=== What you are asked to do ===
Every line in the data below from the one containing "The width and height of the screenshot is (874, 563)." down to the one containing "You are a computer-use agent. The", both included, must be retyped exactly; no other line is to appear.

Saved entries
________________________

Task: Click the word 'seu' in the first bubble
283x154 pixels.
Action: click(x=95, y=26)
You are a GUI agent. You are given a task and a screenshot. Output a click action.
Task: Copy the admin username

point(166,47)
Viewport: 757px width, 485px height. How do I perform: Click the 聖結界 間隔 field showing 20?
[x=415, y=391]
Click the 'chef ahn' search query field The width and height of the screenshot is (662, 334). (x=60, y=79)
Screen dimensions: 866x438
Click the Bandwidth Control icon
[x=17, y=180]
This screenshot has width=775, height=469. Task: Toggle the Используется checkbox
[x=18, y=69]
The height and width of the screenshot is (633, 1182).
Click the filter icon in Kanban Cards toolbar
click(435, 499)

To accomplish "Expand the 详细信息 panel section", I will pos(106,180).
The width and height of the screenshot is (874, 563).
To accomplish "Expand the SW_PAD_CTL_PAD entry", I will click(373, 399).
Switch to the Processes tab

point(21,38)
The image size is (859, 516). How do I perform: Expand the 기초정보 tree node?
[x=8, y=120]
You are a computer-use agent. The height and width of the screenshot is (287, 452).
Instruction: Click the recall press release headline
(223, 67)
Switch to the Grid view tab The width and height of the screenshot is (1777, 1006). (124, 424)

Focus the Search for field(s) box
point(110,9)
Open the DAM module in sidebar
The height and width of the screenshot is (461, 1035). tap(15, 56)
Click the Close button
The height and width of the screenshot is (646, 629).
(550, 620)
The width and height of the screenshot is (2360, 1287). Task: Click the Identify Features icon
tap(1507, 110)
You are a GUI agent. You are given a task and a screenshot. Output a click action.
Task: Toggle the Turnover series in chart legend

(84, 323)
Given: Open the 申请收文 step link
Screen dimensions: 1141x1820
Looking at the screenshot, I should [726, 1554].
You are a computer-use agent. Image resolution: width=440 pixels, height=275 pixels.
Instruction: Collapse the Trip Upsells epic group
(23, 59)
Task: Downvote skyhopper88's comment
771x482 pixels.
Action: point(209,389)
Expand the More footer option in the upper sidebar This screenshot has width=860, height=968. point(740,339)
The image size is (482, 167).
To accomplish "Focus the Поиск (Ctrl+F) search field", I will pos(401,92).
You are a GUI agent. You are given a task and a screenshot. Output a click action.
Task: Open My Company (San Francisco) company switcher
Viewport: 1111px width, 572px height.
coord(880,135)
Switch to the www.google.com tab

________________________

=== Result for this exercise ===
The width and height of the screenshot is (874, 563).
To accomplish "Expand the SW_PAD_CTL_PAD entry", I will click(373, 399).
Switch to the Processes tab

point(21,38)
The image size is (859, 516). How do I perform: Expand the 기초정보 tree node?
[x=8, y=120]
You are a computer-use agent. The height and width of the screenshot is (287, 452).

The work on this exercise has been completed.